Whenever a line of the entries below holds the string "will", copy that line and return it.

+++ STORED DATA +++

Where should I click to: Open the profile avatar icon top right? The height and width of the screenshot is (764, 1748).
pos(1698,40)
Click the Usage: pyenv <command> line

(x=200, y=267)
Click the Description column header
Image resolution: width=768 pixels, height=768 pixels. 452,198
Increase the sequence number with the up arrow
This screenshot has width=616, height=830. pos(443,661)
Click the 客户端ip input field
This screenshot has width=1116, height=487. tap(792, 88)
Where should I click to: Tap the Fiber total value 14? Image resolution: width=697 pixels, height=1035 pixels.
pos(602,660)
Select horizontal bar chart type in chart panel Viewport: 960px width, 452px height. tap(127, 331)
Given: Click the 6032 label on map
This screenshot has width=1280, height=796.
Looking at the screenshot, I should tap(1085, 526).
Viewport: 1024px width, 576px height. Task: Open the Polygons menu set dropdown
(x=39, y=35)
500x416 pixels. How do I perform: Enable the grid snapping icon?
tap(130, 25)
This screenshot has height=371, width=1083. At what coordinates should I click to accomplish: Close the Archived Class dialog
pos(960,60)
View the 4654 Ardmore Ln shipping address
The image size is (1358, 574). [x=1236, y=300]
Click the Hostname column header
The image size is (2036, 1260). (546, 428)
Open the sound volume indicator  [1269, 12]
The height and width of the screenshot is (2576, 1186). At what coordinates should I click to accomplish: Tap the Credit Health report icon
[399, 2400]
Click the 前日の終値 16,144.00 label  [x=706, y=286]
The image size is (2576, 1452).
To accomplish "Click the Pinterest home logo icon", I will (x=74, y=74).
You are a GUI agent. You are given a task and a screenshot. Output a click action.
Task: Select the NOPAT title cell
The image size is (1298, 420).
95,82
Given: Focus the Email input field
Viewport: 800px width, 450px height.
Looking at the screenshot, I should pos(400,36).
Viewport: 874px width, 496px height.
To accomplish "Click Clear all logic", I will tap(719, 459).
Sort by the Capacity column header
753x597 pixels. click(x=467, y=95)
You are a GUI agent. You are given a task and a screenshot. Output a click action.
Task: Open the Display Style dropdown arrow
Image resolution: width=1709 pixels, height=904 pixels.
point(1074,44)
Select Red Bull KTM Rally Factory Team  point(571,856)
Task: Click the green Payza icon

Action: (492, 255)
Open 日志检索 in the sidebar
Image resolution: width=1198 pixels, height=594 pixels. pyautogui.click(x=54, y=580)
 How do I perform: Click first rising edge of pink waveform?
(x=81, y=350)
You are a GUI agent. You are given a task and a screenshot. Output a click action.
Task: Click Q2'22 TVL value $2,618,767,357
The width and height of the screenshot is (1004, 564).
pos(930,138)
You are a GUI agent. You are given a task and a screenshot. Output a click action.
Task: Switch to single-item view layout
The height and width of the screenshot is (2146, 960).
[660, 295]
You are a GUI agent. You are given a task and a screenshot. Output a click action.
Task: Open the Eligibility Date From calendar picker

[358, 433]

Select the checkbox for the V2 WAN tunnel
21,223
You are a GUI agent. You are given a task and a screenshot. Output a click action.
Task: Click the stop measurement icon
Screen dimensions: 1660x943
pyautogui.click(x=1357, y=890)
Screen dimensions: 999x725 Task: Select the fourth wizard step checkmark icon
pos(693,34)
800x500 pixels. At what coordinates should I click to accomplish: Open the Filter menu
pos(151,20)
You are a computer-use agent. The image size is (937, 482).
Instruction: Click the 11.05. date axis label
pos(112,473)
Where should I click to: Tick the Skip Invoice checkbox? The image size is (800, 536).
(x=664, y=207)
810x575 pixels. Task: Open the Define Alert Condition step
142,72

+++

- [RESULT OF THE TASK]
To accomplish "Click the Pinterest home logo icon", I will (x=74, y=74).
To accomplish "Click Clear all logic", I will tap(719, 459).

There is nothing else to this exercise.